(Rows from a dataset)
------------------------------------
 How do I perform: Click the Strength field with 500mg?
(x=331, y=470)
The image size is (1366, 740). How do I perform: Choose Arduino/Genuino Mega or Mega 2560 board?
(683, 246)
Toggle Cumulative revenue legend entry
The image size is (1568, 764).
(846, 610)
------------------------------------
Duplicate the data above line for line, keeping every character unchanged.

Exercise output:
 How do I perform: Click the Strength field with 500mg?
(x=331, y=470)
The image size is (1366, 740). How do I perform: Choose Arduino/Genuino Mega or Mega 2560 board?
(683, 246)
Toggle Cumulative revenue legend entry
The image size is (1568, 764).
(846, 610)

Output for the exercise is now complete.